Novo Nordisk NVO-N raised its 2024 outlook on Thursday as the Danish drugmaker races to boost output of its Wegovy weight-loss treatment, while competition from rival Eli Lilly LLY-N forced the company to cut prices of the drug, knocking its shares.
These are Novo’s second set of results since Lilly launched obesity drug Zepbound in the United States in December and highlight the fast-changing dynamics as the two companies go head to head in a market which analysts estimate could be worth as much as $100-billion by the end of the decade.
Prices for Wegovy and diabetes treatment Ozempic, which contains the same active ingredient, fell in the first quarter amid increased volumes and competition, the company’s chief financial officer Karsten Munk Knudsen told analysts on a call.
“Given increasing volume and competition, net pricing like-for-like will be down in the U.S.,” he said, adding that the trend would continue through the rest of the year.
Novo’s shares fell as much as 3.6 per cent before briefly trading flat around 1230 GMT. They were down by 2.4 per cent at 1400 GMT.
The company reported better-than-expected first-quarter profits, but analysts said the performance was boosted by one-off factors, while underlying growth was a bit weaker than expected and Wegovy sales came in lower than market expectations.
Before Thursday’s earnings, Novo was worth some €540.4-billion ($577.69-billion), on the back of Wegovy’s popularity, making it the most valuable company in Europe by market capitalisation.
The shares have risen around 260 per cent since Wegovy’s launch in the United States in June 2021.

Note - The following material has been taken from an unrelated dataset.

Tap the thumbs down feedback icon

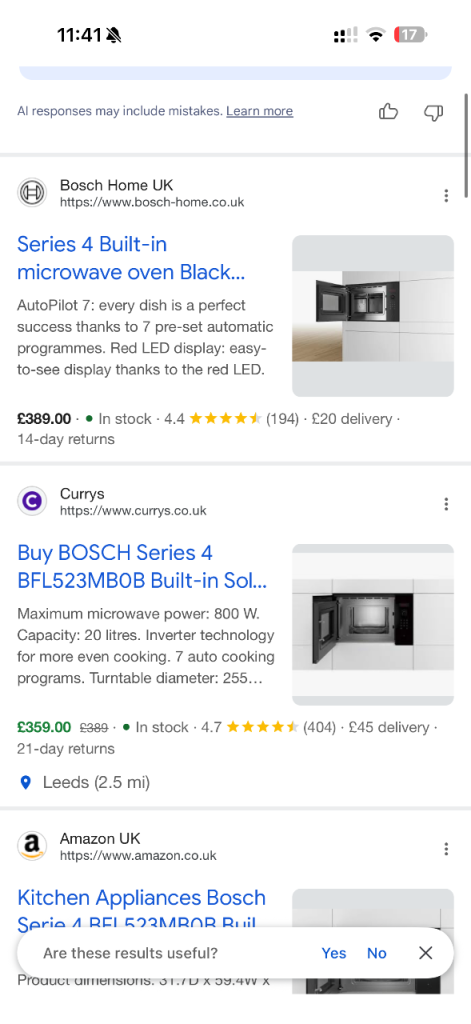[434, 112]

Novo executives said the company is gradually increasing the supply of lower strength or “starter” Wegovy doses in the U.S., after restricting supply of those doses last May to cope with demand. Shortages there persist.
About 27,000 new patients in the U.S. are now starting on the weekly injection each week, CEO Lars Fruergaard Jorgensen told a media call. “This is really a very nice volume ramp, as we were planning for,” he said. That is a more than five-fold increase in the U.S. supply of starter doses since December.

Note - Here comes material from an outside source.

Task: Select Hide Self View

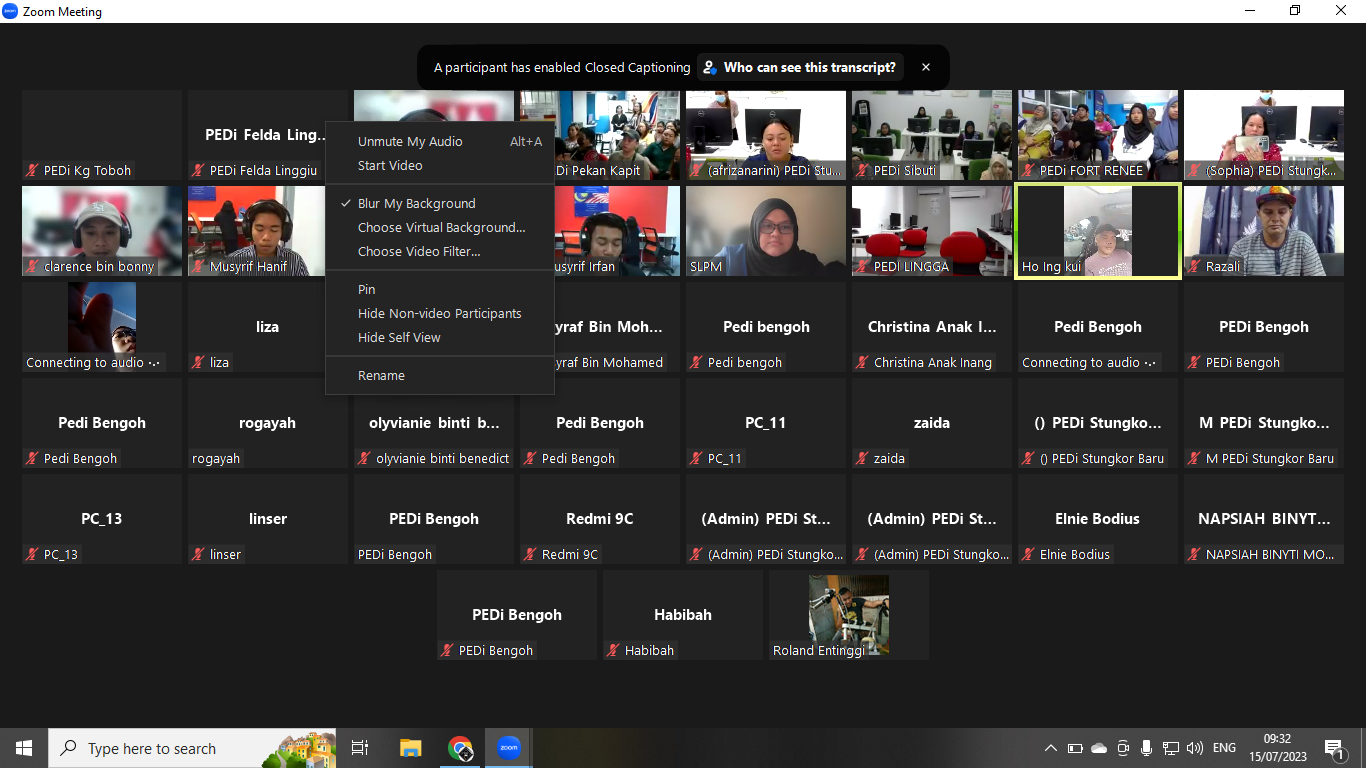Action: (399, 337)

A year ago, Novo began limiting the number of U.S. patients who can start treatment by reducing the supply of the lowest three doses of the appetite-suppressing weekly injection.

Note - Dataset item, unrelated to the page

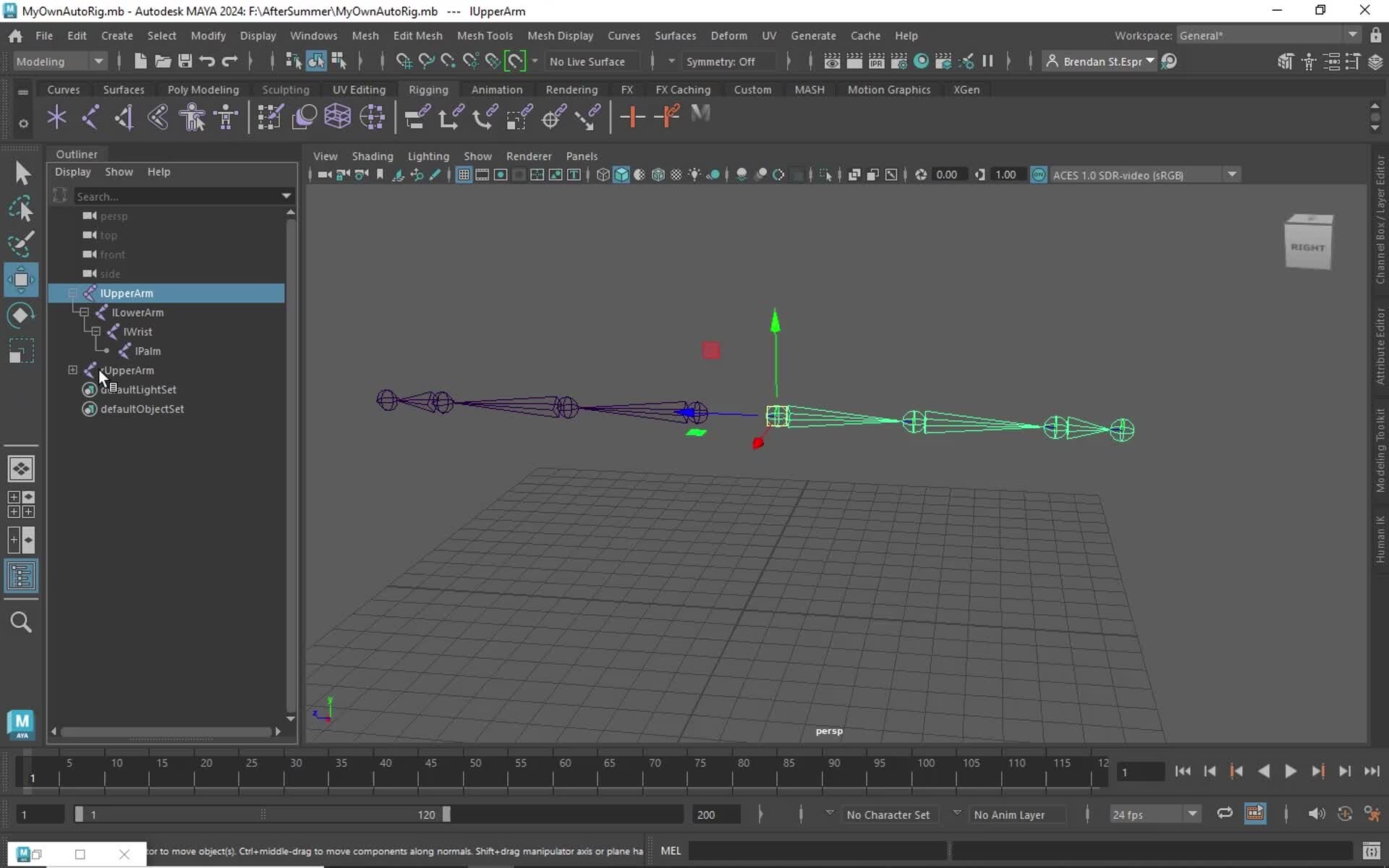Turn on Symmetry mode in the status line
The width and height of the screenshot is (1389, 868).
[727, 61]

Reuters reported on Thursday that online pharmacies and slimming clinics are cutting prices for Wegovy and Lilley’s Mounjaro in Britain just months after the weight-loss drugs were launched there, as initial supply shortages ease.
Novo’s growth has been held back by its ability to ramp up production quickly enough to meet demand. Eli Lilly is also expanding its manufacturing capacity to roll out its Zepbound therapy in new markets.
Lilly has said it expects significant production increases in the second half for its obesity treatment and raised its annual sales forecast by $2-billion. It has so far launched Zepbound in Germany, Poland and Britain this year, after the U.S. December launch.
Novo launched Wegovy on Wednesday in Spain and will launch the injection in Canada on May 6, which will bring the total number of markets where it is available to eleven.
In February, Novo notched a win in its effort to boost Wegovy output when parent Novo Holdings said it would buy Catalent, a key manufacturing subcontractor, and sell three fill-finish sites to Novo Nordisk after the deal is completed.
At that time, Novo Holdings said the deal was expected to complete by end-2024. But earlier this month, Novo Holdings said it had refiled an application to the U.S. Federal Trade Commission for approval of the deal, raising the prospect it may not be completed on the original timeline.
Knudsen told Reuters in an interview that Novo still anticipates the deal will close “toward the end of this year.”
Novo said it now expects sales growth this year of between 19 per cent and 27 per cent in local currencies, compared to the previously guided range for 18 per cent to 26 per cent growth.
Operating profit growth this year is seen at between 22 per cent and 30 per cent in local currencies, slightly up from its previous forecast of 21 per cent to 29 per cent.
The company reported first-quarter earnings before interest and taxation (EBIT) of 31.8 billion Danish crowns ($4.56-billion), above the 29 billion forecast by analysts in a LSEG poll this week and up 27 per cent from a year ago.
But Wegovy sales were 9.4 billion Danish crowns compared to the analyst consensus of 10.6 billion crowns.
Sales of the drug in the first quarter compared with 9.6 billion crowns in the previous quarter but they were 107 per cent higher than the same quarter a year ago.
“Considering the ongoing supply constraints, Novo delivered a decent set of numbers,” said Markus Manns, a portfolio manager at Union Investment in Germany and a Novo shareholder.
“The guidance raise was only modest, but most people didn’t expect an increase so early in the year,” he told Reuters.